The German Chancellor, Angela Merkel, is due to hold talks with Mr Saakashvili in Tbilisi later on Sunday.

Meanwhile, Human Rights Watch has called on the Russian authorities to immediately take steps to end attacks by South Ossetian militias on ethnic Georgians in Gori and to allow vital humanitarian aid to reach vulnerable civilians.

“The Russian military has effective control of the Gori region, making it responsible for the security and well-being of all people living there,” said Rachel Denber, HRW’s Europe deputy director.

Russian control

The BBC’s Richard Galpin, who has spent the past two days traveling from the Black Sea port of Poti to Tbilisi, says Georgian forces seem to be surrendering control of the highway to the Russians.

Georgian refugee in Tbilisi (16 August 2008)

The UN puts the number of those displaced in the conflict at 118,000

In the western town of Senaki, our correspondent saw large numbers of Russian troops moving around on Saturday.

Further east in Zestafoni, he witnessed the panic of local residents as the word spread that the Russian army was approaching.

Cars sped away from roadblocks set up by the Georgian police, the drivers realizing their hopes of reaching Tbilisi had been dashed.

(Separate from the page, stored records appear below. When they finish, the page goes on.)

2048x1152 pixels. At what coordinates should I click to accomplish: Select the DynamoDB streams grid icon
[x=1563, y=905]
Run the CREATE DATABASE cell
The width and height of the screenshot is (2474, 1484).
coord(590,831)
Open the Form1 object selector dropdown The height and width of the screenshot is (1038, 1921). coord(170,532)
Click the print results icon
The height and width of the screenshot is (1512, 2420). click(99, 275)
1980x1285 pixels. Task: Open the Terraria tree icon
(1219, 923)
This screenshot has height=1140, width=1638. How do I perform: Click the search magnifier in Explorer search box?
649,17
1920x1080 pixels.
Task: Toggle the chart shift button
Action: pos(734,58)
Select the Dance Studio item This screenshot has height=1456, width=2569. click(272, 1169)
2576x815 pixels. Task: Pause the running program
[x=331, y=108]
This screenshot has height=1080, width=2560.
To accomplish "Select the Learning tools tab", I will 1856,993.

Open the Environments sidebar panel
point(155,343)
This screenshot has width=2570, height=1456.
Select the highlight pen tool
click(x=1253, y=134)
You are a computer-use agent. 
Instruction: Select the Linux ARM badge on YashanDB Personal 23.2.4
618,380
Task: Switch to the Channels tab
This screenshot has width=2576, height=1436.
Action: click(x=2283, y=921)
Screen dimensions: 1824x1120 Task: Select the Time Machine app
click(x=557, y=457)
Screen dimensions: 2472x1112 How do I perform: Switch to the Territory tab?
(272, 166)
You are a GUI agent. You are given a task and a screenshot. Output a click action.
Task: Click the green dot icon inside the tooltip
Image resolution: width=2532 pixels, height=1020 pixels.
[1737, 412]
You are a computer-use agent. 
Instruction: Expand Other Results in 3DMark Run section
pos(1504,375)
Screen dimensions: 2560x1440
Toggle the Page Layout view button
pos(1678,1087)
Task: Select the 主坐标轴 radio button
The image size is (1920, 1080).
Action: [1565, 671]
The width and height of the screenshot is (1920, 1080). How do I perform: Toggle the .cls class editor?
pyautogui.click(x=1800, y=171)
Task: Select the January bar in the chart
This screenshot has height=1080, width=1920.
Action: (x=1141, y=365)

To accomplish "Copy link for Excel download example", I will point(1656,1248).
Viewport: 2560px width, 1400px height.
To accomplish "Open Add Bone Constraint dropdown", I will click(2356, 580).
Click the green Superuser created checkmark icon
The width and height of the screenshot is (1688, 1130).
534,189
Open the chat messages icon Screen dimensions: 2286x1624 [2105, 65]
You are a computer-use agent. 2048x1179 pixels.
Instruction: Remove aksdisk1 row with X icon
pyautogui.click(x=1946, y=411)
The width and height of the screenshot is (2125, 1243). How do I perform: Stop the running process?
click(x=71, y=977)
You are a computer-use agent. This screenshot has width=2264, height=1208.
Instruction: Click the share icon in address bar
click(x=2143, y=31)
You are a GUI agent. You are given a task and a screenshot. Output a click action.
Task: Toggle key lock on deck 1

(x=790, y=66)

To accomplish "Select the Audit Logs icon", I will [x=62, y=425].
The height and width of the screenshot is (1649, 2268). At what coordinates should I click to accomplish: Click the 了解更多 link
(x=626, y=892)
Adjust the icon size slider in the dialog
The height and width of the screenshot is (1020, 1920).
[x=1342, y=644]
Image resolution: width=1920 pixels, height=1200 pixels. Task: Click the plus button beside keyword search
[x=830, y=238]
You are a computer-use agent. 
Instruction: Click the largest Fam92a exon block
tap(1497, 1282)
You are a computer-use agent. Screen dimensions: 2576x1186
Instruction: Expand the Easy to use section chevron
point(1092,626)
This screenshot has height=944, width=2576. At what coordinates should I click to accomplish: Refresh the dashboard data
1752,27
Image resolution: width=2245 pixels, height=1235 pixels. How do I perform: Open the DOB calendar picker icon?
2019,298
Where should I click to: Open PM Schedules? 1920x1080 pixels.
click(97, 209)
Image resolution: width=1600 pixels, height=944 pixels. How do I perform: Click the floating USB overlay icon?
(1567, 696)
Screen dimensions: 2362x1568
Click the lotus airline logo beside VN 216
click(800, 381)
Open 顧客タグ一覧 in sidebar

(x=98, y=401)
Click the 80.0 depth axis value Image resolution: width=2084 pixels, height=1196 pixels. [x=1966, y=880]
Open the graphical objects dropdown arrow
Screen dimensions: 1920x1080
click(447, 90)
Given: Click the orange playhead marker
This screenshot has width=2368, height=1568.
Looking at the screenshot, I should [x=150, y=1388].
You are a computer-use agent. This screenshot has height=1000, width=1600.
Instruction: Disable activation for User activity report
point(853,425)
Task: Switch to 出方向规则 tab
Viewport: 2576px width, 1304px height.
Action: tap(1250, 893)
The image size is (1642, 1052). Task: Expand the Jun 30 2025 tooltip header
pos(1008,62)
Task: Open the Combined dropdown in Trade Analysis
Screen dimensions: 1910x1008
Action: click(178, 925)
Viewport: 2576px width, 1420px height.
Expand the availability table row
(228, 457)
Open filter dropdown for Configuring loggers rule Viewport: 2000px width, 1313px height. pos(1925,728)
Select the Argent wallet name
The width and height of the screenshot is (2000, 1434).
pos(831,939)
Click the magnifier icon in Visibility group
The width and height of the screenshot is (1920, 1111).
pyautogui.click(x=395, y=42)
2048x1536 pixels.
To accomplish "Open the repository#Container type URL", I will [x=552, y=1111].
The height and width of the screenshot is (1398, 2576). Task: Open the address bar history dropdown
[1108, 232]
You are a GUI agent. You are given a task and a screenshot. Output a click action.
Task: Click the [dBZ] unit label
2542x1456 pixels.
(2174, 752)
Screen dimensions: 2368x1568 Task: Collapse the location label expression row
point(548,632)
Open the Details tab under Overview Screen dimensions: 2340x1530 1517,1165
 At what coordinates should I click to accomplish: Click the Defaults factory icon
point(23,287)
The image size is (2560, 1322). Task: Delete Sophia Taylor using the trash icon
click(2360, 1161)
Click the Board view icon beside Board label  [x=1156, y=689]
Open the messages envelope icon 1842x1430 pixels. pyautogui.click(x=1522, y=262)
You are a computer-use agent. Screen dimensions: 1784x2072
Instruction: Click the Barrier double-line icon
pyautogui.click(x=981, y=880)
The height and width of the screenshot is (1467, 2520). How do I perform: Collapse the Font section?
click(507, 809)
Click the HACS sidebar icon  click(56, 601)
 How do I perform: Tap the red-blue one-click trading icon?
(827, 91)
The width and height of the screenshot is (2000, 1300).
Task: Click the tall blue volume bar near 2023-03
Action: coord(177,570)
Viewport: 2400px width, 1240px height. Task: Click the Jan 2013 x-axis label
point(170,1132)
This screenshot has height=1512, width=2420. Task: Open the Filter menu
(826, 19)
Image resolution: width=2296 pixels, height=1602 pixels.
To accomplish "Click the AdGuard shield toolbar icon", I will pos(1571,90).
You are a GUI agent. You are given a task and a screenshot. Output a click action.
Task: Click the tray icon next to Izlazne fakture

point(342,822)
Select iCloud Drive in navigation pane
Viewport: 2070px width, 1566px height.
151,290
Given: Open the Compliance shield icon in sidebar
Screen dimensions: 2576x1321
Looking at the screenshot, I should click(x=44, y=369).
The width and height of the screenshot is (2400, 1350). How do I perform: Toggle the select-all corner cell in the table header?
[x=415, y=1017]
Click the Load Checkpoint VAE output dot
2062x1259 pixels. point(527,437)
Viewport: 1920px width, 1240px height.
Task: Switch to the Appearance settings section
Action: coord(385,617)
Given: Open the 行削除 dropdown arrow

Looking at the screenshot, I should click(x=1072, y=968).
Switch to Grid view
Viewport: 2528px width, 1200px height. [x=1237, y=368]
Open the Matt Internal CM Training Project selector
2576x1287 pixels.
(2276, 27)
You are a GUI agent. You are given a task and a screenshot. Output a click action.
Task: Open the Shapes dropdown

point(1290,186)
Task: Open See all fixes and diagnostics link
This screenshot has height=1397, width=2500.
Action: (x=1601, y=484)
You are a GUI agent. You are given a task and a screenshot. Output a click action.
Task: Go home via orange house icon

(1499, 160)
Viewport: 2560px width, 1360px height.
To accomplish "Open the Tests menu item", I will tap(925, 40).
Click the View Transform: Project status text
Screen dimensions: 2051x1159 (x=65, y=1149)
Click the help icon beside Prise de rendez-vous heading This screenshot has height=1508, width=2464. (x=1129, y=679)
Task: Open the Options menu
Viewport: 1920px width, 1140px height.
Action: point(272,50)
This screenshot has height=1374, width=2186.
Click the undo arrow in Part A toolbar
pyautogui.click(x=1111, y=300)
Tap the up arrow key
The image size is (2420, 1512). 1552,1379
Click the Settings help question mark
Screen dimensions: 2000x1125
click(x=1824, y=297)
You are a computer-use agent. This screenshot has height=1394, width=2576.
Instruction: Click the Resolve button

When the Russians arrived, they stayed only a few minutes after apparently being told there was no military base to take over.

Our correspondent says he then followed the Russian troops as they entered the central town of Khashuri, where they were given an escort by the local police.

He spoke to one Russian soldier who said he believed their final destination would be the Georgian capital, although the Kremlin flatly denied this. Another soldier said he expected to be in Georgia for a year.

Georgia has meanwhile accused pro-Russian Abkhaz separatist fighters of taking over 13 villages and a hydroelectric power plant. There has so far been no independent confirmation.

Security steps

Among the six points in the ceasefire deal, both sides agreed to pull back their forces to their positions before hostilities began on 7 August.

Diplomats have said that the UN Security Council is expected to vote later on Sunday on a draft resolution formalising the ceasefire agreement.

President Bush has said Mr Medvedev’s signing of the truce is “hopeful”, but that there can be no question that South Ossetia and Abkhazia will remain within Georgian borders, which are internationally recognised.

Reports suggest Mr Saakashvili only reluctantly agreed to another of the plan’s clauses – international talks about the future status of South Ossetia and Abkhazia.